Supplied data:

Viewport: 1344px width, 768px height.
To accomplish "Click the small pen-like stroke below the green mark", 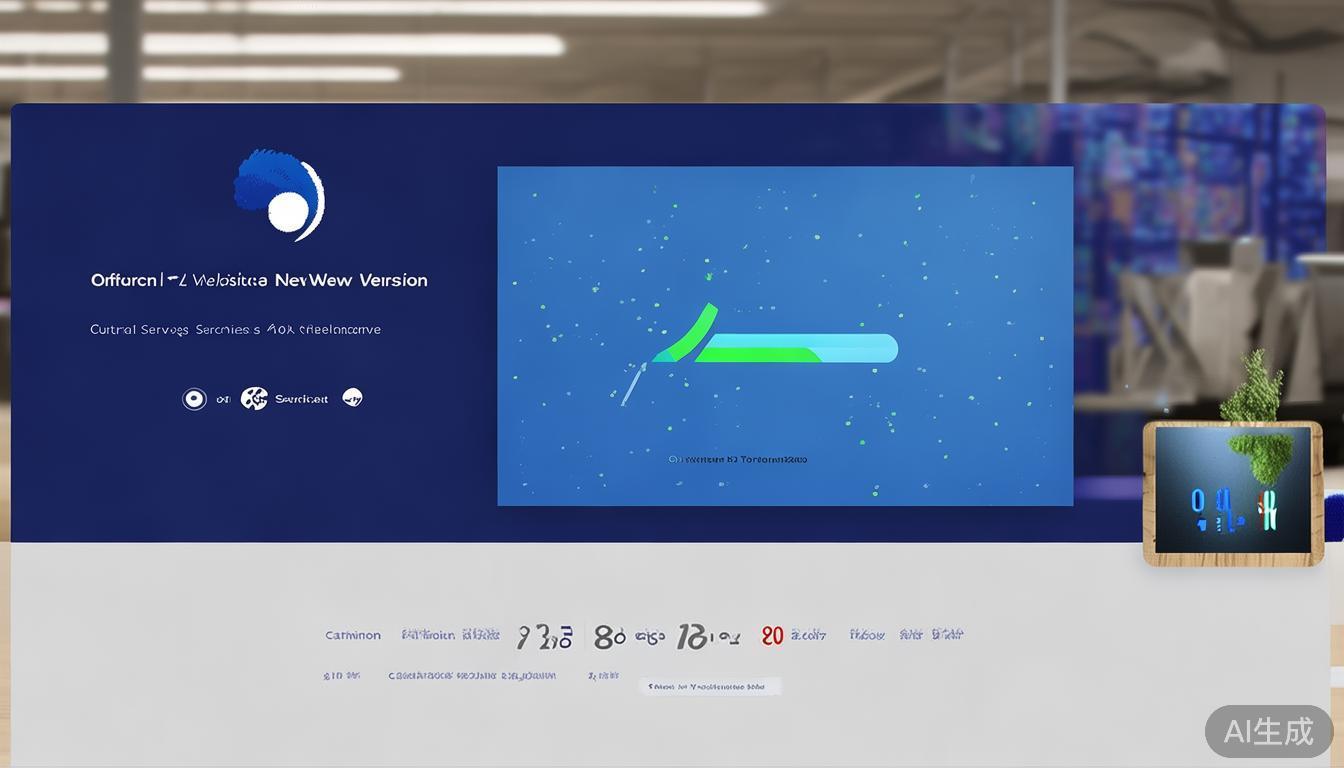I will tap(631, 385).
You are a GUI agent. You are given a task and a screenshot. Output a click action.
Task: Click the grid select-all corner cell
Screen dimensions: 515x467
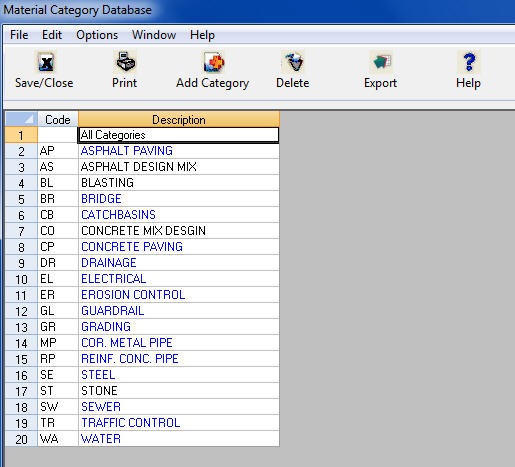21,119
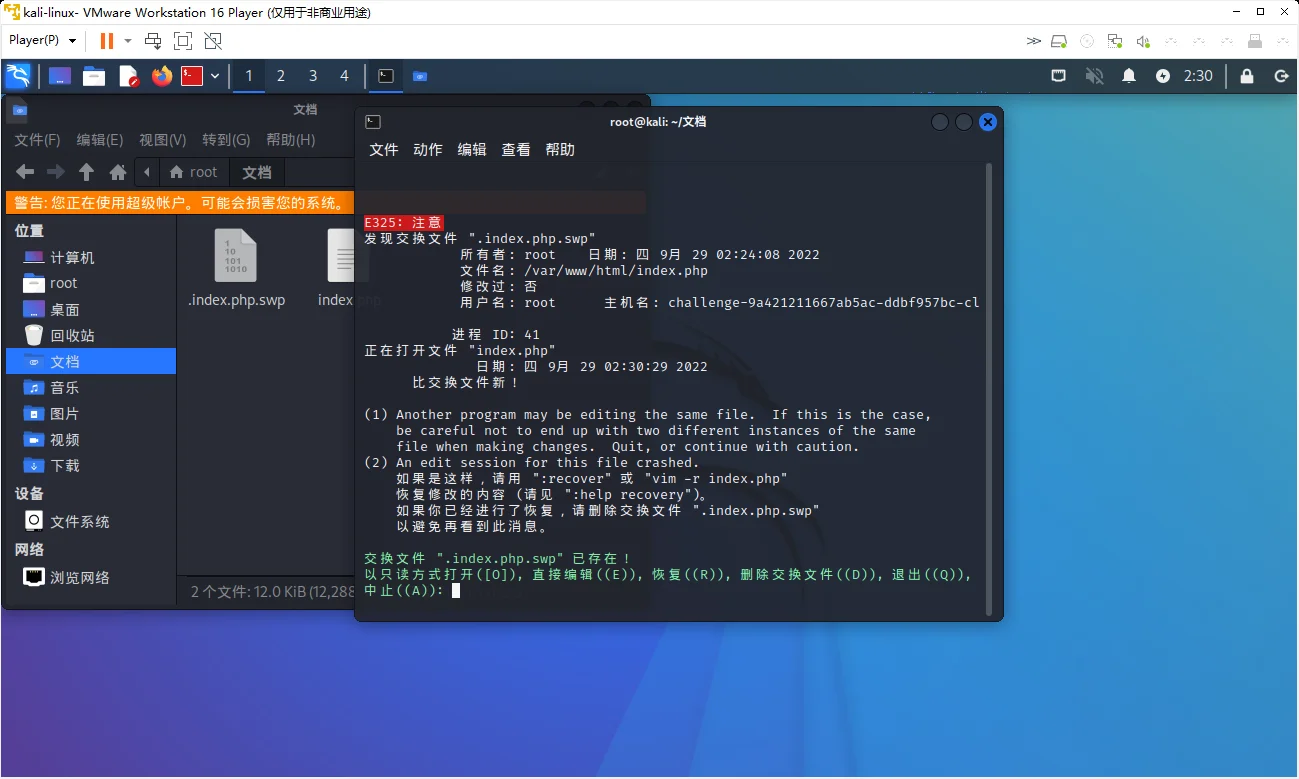Expand the terminal launcher dropdown arrow
The width and height of the screenshot is (1299, 779).
[214, 76]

Task requirements: Look above for the line with "You are a GUI"; retype exactly that line, every line after it up to the line with "Task: Click the grid select-all corner cell", and that line too, nothing else.

Finished exercise:
You are a GUI agent. You are given a task and a screenshot. Output a click action.
Task: Click the grid select-all corner cell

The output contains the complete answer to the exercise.